WRITTEN REQUEST A:
Copy out the records word for word, beginning at the start of the records and ending with the line that contains "The image size is (1512, 807).".

PROVIDED TEXT:
The scene in planning and state and local government circles following the successful passage of Measure 7 with 53% of the vote was pandemonium. How could a state with more than thirty years experience in statewide planning adopt a measure that was so extreme that legislators in Florida, or Texas, or Louisiana would blanch at it? Had Oregon become subject to an ideology in which property rights trumped all others? Would such a measure, even after being declared unconstitutional in 2000, return and pass again?
Besides responding to these questions, it is important to consider how planners ought to respond to the latest assault on the role of government in the planning process. For we are passing from an era in which the federal or state constitutions were used to convert public regulations into private money. Largely, that effort was unsuccessful. The new game in town is to write laws which say in effect "We dont care if the constitution doesnt require compensation for takings, we want laws that pay property owners for any regulation that has an incidental effect of reducing property values. Moreover, we want this to be a one-way street. Only "the government" has an obligation to pay compensation and only losses trigger payment of money. Under the politics of self-interest, "the government" becomes the guarantor of land investments.
To understand what happened in Oregon, and which may come to a state near you, one must understand the history and politics of land use planning in Oregon, examine the vote on Measure 7 and the responses of the various participants in Oregon planning.
II. The Oregon Planning Experience
Oregon diverted from the usual path taken by other states in 1969. Before that time it had authorized its cities to plan in 1919 and did the same with its counties in 1947. Neither piece of enabling legislation was derived from the Standard Acts of the 1920s, promulgated by the federal Department of Commerce. In 1969, the legislature passed SB 10, which required every city and county in the state to have a comprehensive plan and zoning regulations for its territory. The measure was referred, but in 1970, the voters upheld the judgment of the legislature. SB 10 proved to be ineffective, due to lack of funds or enforcement tools. In 1973, the legislature passed SB 100, which put teeth into the requirements for planning and regulation. The state was then largely white, middle-class and had a remarkably homogenous value system and economically linked to its farm and forest resources.
The Oregon model begins with a state administrative agency, the Land Conservation and Development Commission (or "LCDC") which adopts statewide planning standards, called "goals," which cities and counties must incorporate into their plans and implement in their land use regulations, so far as they are applicable. If they dont do it or do a bad job, LCDC has enforcement powers. LCDC has adopted 19 statewide planning goals, ranging from the procedural (citizen involvement and the planning process) to resource conservation (agricultural and forest lands and certain identified natural resources), to infrastructure (public facilities and services, transportation, housing, energy, and urbanization) to certain sensitive areas of the state (the Willamette River Greenway and the Coastal Area).
Once local governments have reviewed and amended their plans to incorporate the goals, they must submit the plans to LCDC for certification or "acknowledgment," a device by which local governments no longer risk challenges to their land use decisions against the goals, because, at least in theory, the goals have been incorporated into the local plans. While it took about twelve years, all 250 cities and 36 counties now have plans which are acknowledged.

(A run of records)
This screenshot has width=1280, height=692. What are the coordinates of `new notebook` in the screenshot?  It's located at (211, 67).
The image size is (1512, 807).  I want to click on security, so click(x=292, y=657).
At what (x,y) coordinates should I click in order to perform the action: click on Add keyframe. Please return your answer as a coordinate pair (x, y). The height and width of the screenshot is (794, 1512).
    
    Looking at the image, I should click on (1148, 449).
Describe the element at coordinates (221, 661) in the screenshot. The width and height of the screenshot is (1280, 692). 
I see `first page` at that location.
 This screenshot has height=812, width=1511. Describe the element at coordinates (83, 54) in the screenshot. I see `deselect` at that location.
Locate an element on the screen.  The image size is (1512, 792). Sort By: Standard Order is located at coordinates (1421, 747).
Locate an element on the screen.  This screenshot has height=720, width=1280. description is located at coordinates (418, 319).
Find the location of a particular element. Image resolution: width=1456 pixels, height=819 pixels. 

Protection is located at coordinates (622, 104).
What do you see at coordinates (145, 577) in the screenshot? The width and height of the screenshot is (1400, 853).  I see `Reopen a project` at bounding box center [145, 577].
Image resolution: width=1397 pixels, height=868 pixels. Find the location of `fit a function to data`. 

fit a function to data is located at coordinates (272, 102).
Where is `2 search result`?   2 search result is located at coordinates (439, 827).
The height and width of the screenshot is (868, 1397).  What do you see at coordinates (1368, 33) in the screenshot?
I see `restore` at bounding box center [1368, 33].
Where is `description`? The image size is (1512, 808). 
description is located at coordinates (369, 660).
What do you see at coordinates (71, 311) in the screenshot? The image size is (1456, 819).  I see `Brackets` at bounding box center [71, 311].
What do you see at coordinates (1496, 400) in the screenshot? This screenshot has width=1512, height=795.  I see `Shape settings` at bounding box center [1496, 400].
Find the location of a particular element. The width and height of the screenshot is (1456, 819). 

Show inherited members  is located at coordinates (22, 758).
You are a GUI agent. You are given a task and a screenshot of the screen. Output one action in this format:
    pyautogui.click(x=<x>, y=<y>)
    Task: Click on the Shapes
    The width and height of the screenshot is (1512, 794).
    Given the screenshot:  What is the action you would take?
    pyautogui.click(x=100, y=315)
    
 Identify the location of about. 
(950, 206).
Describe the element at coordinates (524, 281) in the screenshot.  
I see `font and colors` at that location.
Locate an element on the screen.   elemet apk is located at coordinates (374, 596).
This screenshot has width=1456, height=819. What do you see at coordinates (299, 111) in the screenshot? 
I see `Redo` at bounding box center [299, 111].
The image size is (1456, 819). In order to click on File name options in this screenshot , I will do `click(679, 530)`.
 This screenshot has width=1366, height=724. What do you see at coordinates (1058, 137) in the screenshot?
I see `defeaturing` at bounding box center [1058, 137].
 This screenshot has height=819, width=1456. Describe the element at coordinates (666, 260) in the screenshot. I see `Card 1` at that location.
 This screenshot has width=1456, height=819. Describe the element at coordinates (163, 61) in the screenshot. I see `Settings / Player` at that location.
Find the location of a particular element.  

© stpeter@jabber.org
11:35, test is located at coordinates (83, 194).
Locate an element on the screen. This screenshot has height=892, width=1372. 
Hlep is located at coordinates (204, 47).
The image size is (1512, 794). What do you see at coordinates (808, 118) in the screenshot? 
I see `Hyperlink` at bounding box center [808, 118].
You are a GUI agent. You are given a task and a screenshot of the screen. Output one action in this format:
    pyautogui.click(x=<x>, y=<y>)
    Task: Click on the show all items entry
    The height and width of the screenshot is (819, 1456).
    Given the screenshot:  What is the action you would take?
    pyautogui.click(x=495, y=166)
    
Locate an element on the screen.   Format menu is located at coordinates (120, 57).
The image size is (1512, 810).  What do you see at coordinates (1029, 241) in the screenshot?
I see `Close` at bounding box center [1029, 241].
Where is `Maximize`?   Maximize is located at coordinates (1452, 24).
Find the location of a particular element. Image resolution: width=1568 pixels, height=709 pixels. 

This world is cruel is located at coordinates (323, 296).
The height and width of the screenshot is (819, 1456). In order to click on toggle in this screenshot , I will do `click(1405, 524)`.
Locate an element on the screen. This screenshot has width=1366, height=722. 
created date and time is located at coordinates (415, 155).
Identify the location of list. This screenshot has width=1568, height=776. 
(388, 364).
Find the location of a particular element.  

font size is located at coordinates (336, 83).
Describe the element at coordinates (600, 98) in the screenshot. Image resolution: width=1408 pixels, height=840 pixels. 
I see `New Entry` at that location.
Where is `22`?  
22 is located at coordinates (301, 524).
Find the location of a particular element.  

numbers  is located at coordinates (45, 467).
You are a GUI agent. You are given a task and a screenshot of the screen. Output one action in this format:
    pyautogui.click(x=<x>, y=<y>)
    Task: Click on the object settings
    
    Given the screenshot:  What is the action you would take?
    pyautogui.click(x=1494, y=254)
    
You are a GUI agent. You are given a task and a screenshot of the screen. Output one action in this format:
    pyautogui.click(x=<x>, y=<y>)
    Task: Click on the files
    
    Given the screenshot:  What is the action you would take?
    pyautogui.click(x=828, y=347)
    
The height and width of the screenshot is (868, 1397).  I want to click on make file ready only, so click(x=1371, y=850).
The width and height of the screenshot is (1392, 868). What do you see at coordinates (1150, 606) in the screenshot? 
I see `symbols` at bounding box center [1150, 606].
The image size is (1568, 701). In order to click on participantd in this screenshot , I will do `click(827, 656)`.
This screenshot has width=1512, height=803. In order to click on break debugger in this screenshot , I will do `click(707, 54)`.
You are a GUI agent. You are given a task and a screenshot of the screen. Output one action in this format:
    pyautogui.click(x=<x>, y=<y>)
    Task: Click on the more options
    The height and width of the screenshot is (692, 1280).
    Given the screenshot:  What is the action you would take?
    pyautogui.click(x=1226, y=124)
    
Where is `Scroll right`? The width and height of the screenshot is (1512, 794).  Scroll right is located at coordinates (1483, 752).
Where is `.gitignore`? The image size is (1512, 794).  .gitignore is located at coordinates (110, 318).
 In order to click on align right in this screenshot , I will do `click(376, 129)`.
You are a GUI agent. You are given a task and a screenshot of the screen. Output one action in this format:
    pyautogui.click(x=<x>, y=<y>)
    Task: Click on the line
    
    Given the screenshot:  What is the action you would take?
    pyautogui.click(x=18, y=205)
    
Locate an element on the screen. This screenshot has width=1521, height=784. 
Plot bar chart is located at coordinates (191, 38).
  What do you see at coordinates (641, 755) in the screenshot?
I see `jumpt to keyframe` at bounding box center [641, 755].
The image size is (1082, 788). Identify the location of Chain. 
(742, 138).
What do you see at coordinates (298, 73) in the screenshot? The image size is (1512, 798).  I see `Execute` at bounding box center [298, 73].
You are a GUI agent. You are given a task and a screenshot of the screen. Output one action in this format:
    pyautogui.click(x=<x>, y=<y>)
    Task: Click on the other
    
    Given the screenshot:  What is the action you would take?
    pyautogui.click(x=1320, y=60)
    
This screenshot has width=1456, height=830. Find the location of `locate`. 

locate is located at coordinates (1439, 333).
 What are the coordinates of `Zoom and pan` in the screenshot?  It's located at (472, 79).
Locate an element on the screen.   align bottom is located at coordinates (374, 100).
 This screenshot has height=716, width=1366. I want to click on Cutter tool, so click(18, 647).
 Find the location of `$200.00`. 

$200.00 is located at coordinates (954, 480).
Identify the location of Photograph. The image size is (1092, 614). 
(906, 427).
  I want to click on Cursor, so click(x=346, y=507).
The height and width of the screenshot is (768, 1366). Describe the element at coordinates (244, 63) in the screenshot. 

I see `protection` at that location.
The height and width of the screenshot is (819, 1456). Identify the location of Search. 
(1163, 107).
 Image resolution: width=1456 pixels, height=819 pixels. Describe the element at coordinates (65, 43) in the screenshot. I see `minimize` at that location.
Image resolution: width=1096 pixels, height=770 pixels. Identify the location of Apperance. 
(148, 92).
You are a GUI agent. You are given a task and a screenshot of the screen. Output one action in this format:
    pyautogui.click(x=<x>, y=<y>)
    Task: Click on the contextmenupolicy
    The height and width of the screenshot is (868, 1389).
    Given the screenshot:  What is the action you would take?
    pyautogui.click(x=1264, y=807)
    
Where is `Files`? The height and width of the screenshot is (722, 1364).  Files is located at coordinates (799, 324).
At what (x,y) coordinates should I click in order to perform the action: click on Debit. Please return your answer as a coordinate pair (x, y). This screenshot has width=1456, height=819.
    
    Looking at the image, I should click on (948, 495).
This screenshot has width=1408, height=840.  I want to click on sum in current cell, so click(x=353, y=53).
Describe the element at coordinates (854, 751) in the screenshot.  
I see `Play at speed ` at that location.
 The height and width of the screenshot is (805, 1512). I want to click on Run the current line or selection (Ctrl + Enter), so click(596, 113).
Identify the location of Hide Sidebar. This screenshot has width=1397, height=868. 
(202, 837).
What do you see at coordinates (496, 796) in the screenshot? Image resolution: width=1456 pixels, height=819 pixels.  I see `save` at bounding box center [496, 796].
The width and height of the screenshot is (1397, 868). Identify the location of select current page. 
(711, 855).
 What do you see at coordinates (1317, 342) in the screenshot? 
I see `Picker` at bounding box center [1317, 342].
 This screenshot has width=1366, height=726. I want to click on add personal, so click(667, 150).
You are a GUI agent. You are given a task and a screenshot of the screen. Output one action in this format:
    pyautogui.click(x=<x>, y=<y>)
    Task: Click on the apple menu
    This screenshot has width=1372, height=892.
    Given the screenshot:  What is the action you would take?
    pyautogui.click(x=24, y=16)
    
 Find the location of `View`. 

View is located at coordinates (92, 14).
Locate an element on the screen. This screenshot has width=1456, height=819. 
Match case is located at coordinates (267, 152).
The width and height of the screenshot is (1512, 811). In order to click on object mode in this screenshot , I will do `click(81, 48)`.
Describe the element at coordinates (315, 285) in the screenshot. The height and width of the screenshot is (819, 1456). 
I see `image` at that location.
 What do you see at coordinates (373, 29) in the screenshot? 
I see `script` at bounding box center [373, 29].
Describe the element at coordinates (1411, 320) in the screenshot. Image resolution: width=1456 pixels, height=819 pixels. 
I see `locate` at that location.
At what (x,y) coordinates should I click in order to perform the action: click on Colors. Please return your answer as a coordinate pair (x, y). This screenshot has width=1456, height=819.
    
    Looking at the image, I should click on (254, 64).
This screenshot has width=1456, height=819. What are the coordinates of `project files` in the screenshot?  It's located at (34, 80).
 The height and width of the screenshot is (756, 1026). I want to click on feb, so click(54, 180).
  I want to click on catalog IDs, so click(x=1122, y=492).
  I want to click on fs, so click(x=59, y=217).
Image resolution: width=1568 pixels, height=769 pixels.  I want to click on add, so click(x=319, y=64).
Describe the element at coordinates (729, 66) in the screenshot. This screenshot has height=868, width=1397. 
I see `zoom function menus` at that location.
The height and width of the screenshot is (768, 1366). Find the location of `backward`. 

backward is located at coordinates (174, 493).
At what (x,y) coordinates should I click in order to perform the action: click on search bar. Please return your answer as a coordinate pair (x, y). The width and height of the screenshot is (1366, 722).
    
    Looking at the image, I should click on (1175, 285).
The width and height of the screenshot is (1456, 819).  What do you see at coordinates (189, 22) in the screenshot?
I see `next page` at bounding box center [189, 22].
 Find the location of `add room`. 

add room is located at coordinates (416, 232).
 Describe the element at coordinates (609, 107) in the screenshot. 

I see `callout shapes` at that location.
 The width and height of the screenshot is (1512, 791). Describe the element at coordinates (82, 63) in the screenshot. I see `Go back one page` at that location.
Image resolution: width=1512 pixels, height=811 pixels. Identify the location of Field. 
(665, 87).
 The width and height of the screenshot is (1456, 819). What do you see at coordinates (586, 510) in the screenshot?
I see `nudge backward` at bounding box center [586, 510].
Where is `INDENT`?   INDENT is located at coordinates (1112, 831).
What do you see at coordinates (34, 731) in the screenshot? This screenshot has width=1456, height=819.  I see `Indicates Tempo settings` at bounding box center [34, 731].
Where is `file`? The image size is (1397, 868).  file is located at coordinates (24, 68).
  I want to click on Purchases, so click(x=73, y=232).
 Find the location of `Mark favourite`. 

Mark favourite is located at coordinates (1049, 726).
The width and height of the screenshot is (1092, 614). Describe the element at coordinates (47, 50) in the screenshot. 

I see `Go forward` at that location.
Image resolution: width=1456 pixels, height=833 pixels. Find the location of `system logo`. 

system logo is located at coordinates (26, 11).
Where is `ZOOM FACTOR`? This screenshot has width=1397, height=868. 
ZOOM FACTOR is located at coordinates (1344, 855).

WRITTEN REQUEST B:
Using the passage on Oregon land use planning, answer these:
(i) What share of the vote did Measure 7 receive?
(ii) In what year did the legislature pass SB 100?
(iii) How many statewide planning goals has LCDC adopted?

WRITTEN ANSWER A:
This screenshot has width=1280, height=692. What are the coordinates of `new notebook` in the screenshot?  It's located at (211, 67).
The image size is (1512, 807).  I want to click on security, so click(x=292, y=657).

WRITTEN ANSWER B:
(i) 53%
(ii) 1973
(iii) 19